Morgan Stanley sees limited downside in euro/dollar
Foreign exchange markets have been showing an increased sensitivity to central banks’ policies relative to one another, according to Morgan Stanley’s FX Drivers model.
“EUR/USD stands out as driven by policy, with the ECB-Fed divergence pointing lower for the pair,” the broker’s Global Currency Research Team said in a statement.
However, other factors – such as the global risk environment and commodity market performance – also needed to be taken into account when trying to identify specific opportunities and risks in FX markets, the investment bank said.

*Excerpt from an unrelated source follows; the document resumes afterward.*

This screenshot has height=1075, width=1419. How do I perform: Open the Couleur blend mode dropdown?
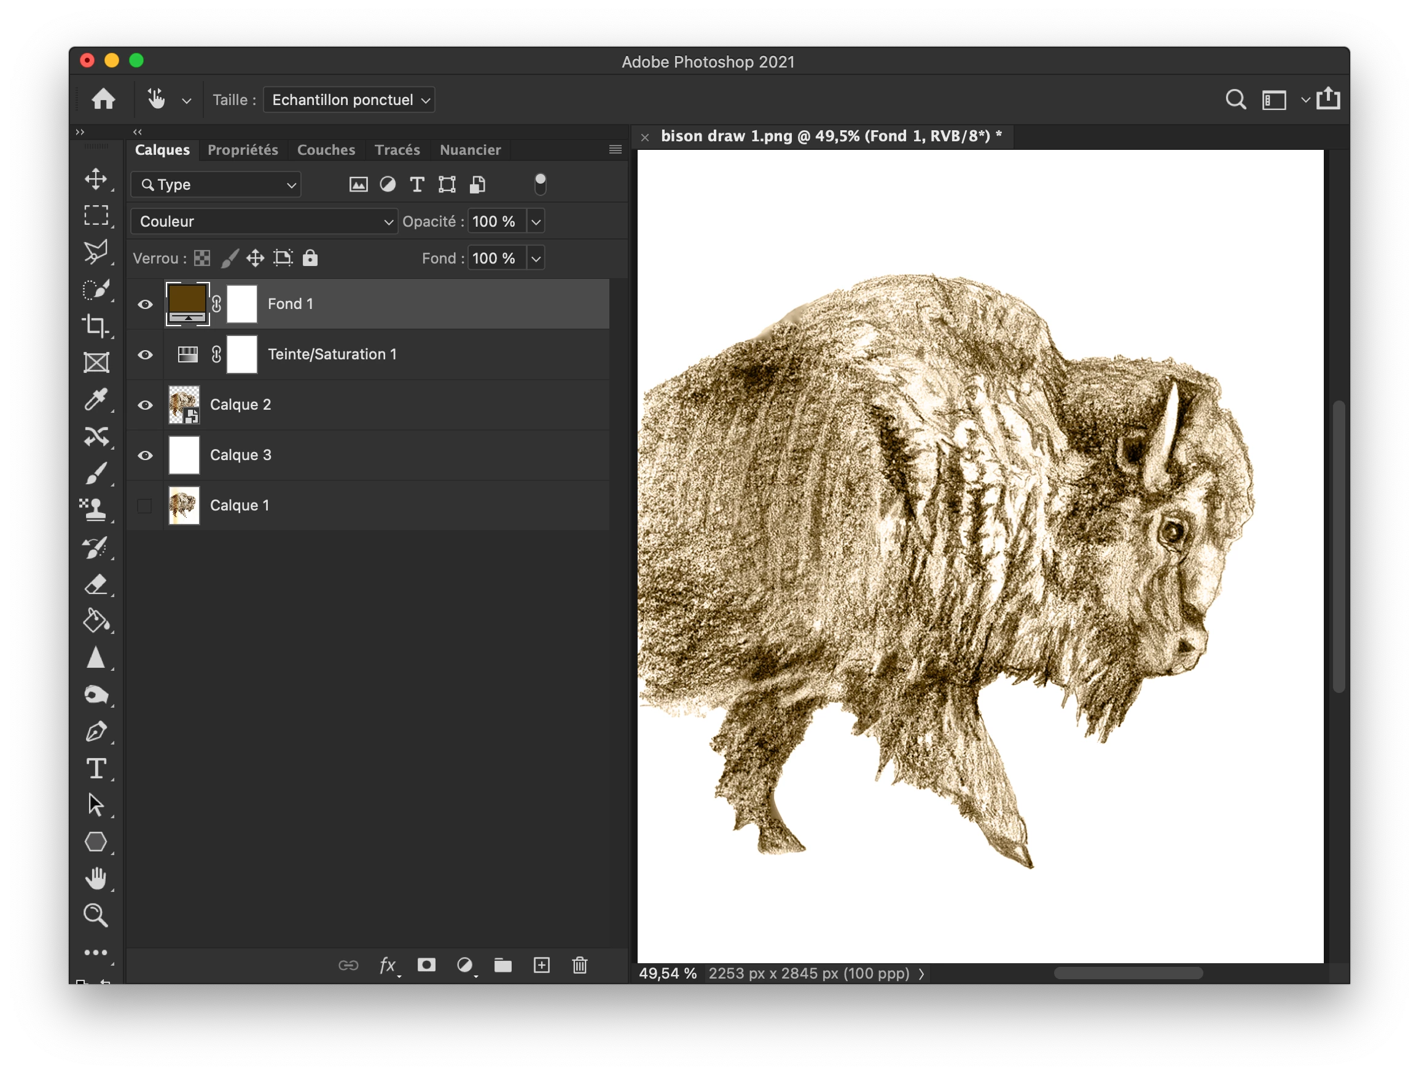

Even in the case of the euro/dollar currency pair, a more challenging risk environment and greater asset market volatility could limit the downside.
“We are cautiously bearish EUR/USD as our targets are approached.”
Morgan Stanley’s prediction was for EUR/USD to drop to 1.06 at the end of third quarter of 2015 and to 1.01 by the end of the third quarter of 2016.
Cable was seen at 1.53 and 1.48 at the end of each of those time frames, respectively.
Within the commodity space, the Canadian dollar was expected to come under added pressure, falling to 1.44 versus the greenback by the end of September 2016.
The Brazilian real and Russian rouble, on the other hand, were expected to gain and reach 3.95 and 72.0, respectively.
“In places where domestic income is being supported as a result of currency weakness, some future relative currency resilience could be seen.”
The rebound in the Australian dollar was seen as only “temporary” , with AUD/USD seen weakening to 0.66 from 0.70.
Lastly, Morgan Stanley said emerging market currencies “should stay under pressure” given the dearth of capital flows towards those regions.